What Regulation 38 tries to achieve is the creation of joint responsibility (liability might have been a more appropriate choice here?) for joint procurement. As all the talks about joint responsibility or liability tend to end, the crucial element is to define exactly where the border for that joint responsibility lies. I suspect this is an area where there is no interest in harmonising at EU level, thus leaving for the national legal systems the work of solving the issues associated.
Paragraph 2 states that where the procurement is done "in the name and on behalf of" another contracting authority or authorities, then there is joint responsibility by all authorities for resulting obligations. This main rule warrants two comments. First, all elements need to be present for the responsibility to be joint (unless general national laws would establish otherwise I suppose), leading thus to potential scenarios such as what happens when the procurement is done in the name and behalf of someone else but the supplier is not aware? Is it a requirement for the joint liability for the name of the other participating authorities to be disclosed or is it simply an internal requirement (that is all participating authorities are aware of the procurement) irrespective of the supplier being informed? I can definitely see a "pass the buck" game going on between the various contracting authorities if something goes wrong, leaving aggrieved bidders or suppliers without knowing exactly who to sue or complain to (Albert has similar misgivings).
Second, for a civil lawyer as myself, It is interesting to note that the word used in the Regulations is obligations, which in other jurisdictions implies that they can have an extra-contractual nature in addition to a contractual one, ie they can also originate in tort.
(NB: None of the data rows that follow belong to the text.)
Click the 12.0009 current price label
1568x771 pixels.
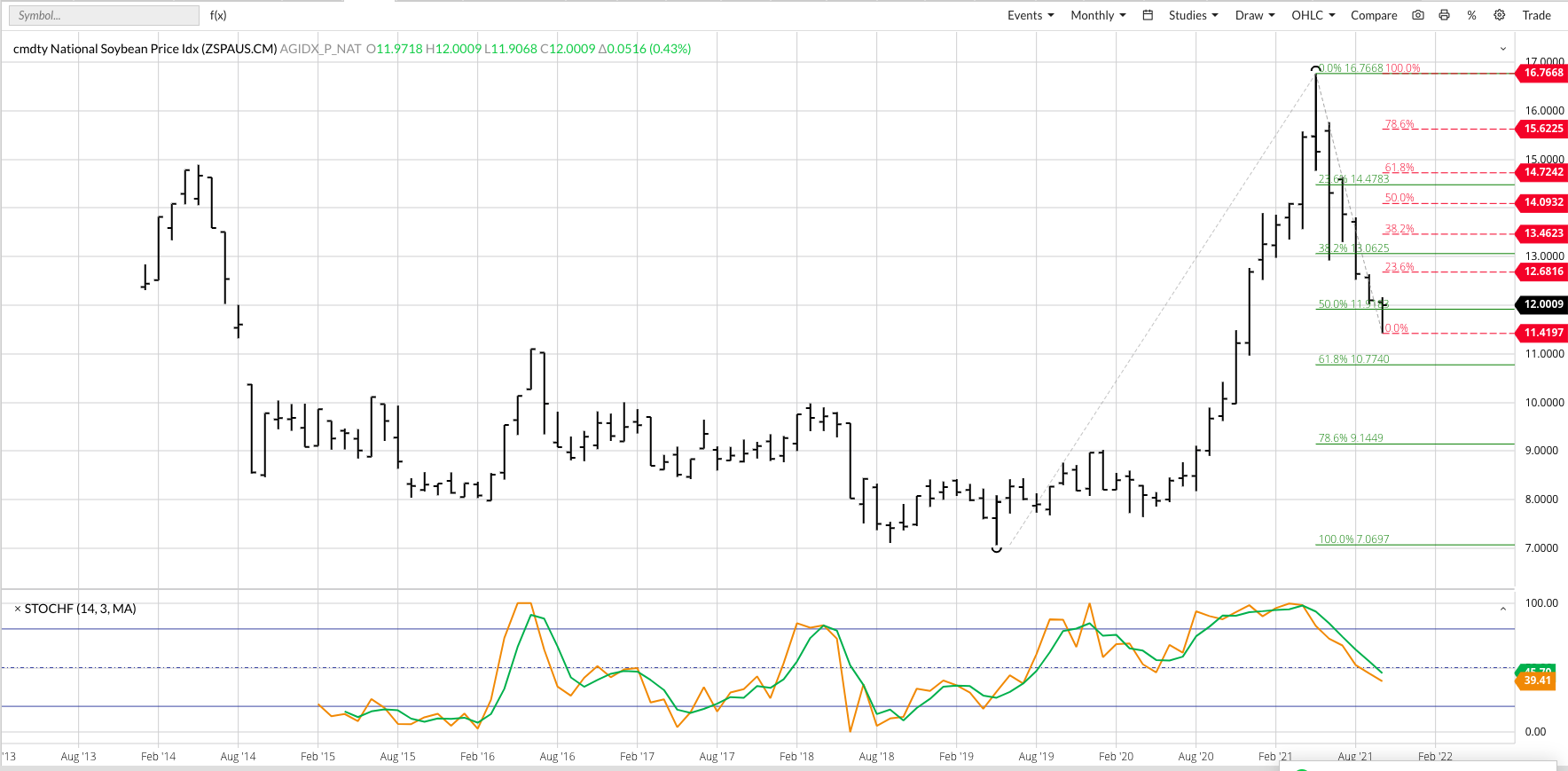pyautogui.click(x=1543, y=304)
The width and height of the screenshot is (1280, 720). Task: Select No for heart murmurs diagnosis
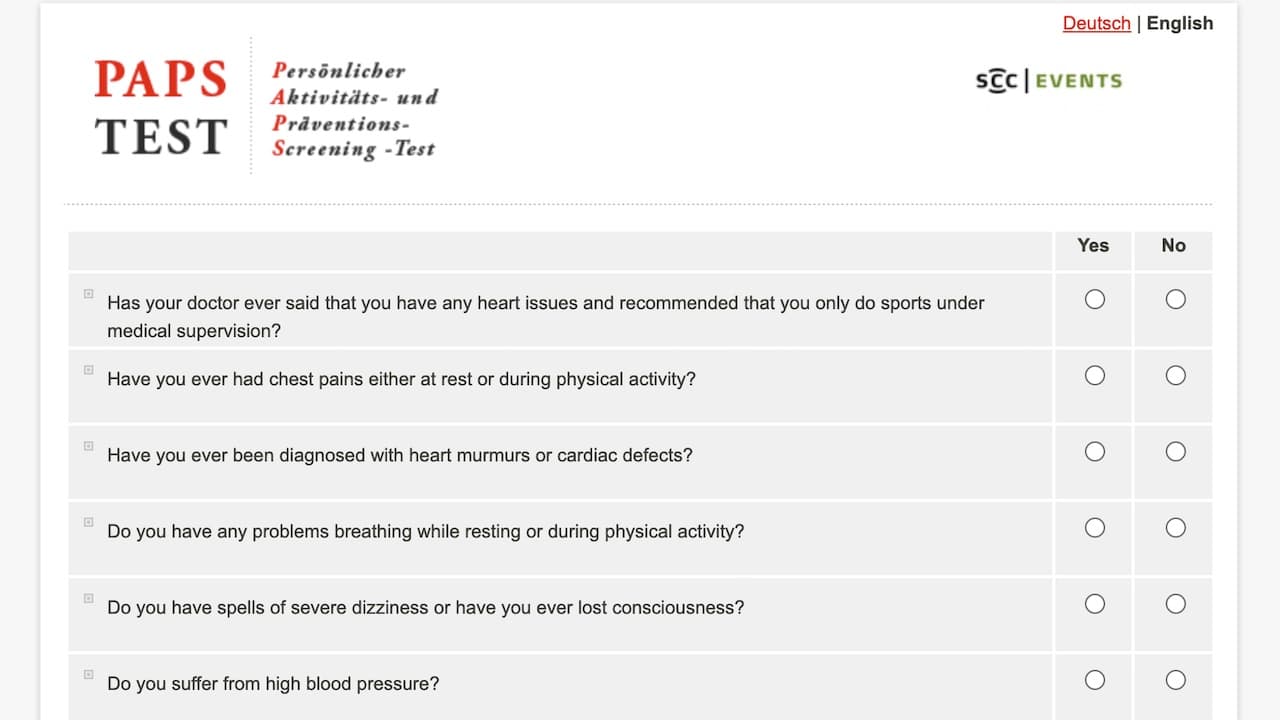1176,451
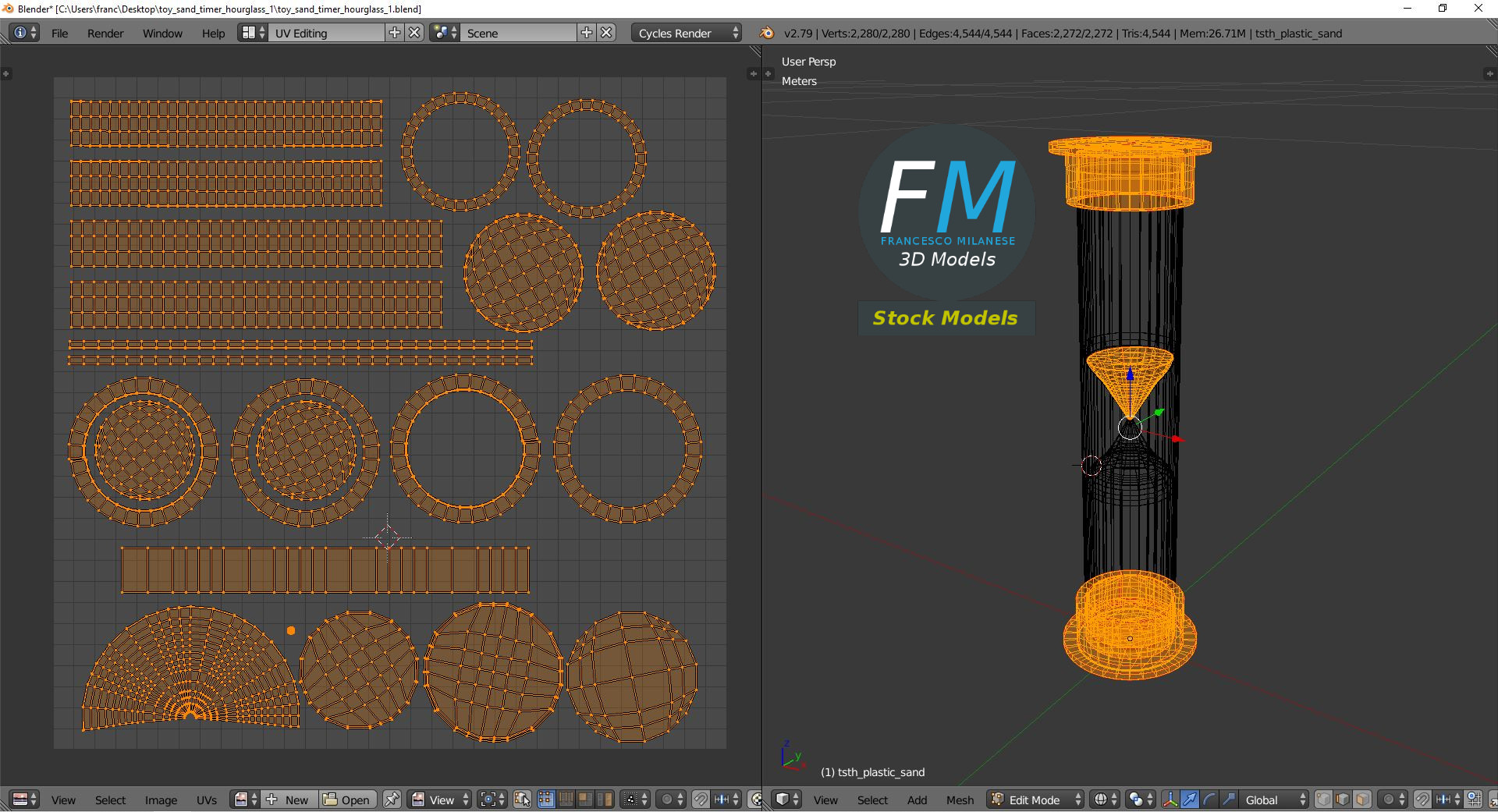Toggle UV sync selection icon
Screen dimensions: 1498x812
[x=522, y=800]
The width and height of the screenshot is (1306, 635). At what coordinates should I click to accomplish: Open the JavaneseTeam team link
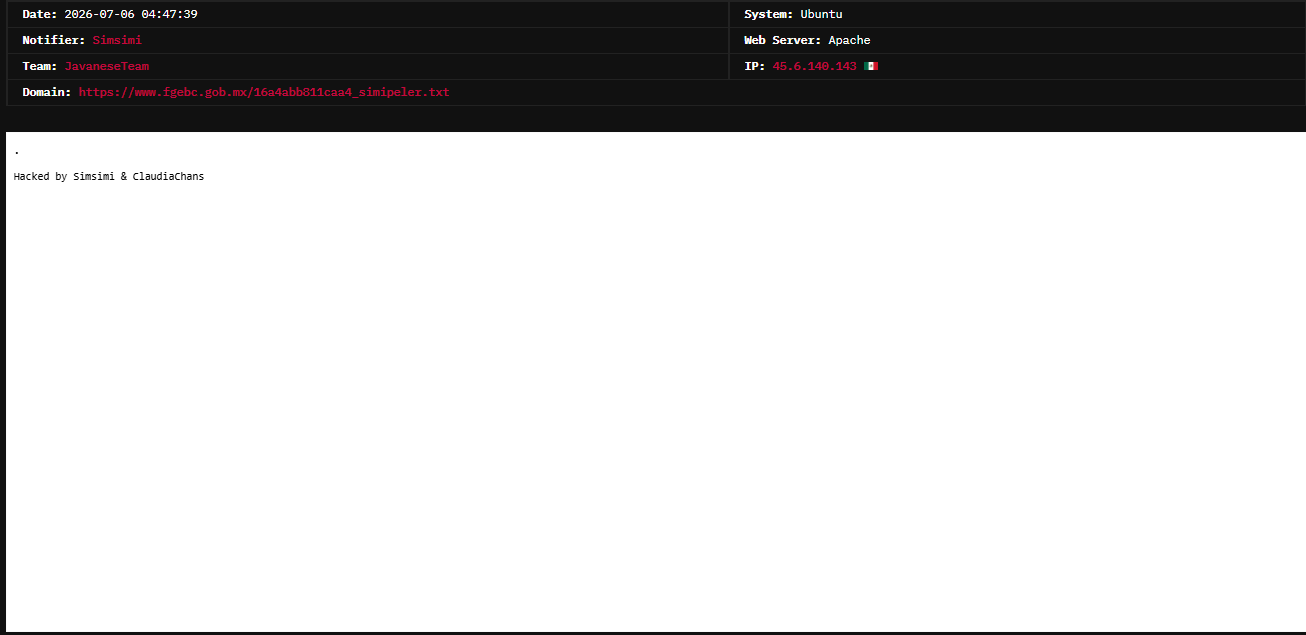(107, 66)
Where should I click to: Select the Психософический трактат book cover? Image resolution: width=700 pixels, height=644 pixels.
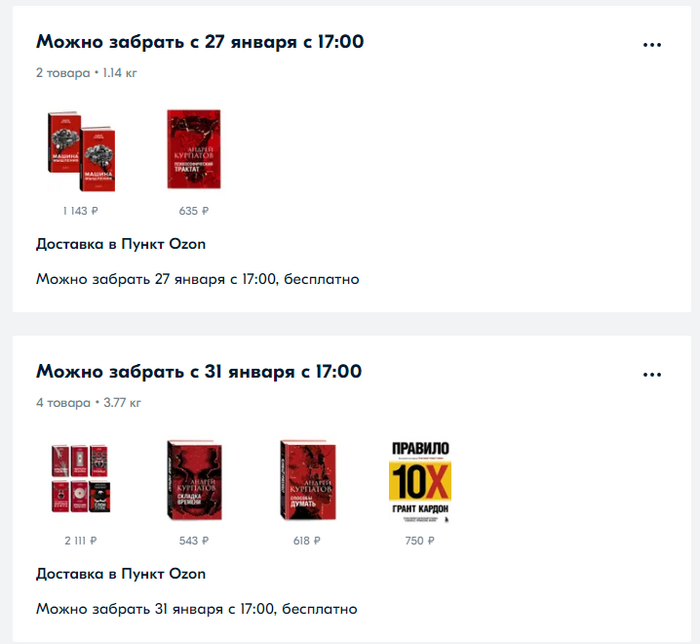pos(194,149)
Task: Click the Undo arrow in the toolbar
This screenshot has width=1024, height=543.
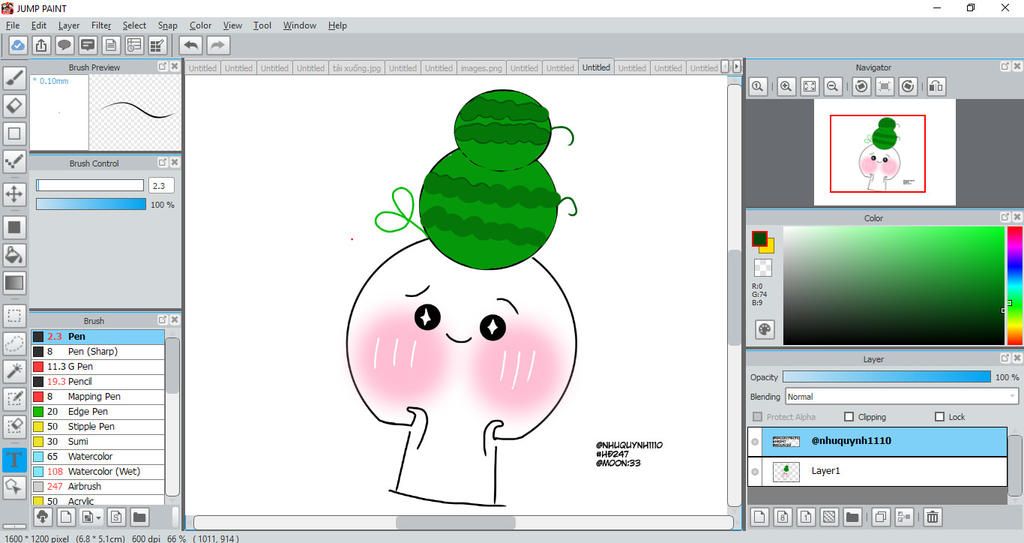Action: tap(190, 45)
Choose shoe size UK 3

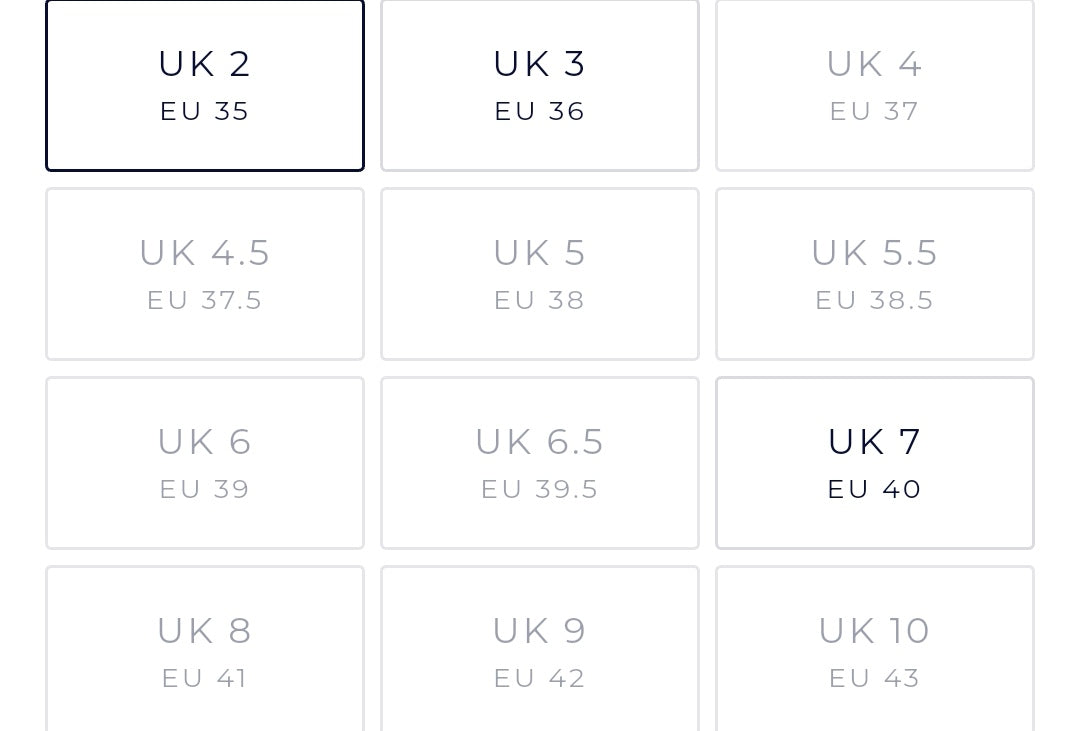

Paragraph 4 tries to solve the "in the name and on behalf of" conundrum by establishing that when a procurement is not fully jointly undertaken, then the joint part generates joint responsibility and the rest does not, leading to what Albert calls a mixed responsibility scenario. Probably this could be inferred from the previous rules but at least it is quite clear.
My final observation is that this appears to be a simple framework to help Member States, but cannot think that it would have been preferable either not to have it at all, leaving the issues associated squarely with national law or else to actually establish a proper liability regime for joint procurement. As things stand, it's neither here nor there and contracting authorities need to think carefully about the potential pitfalls before embarking into joint procurement.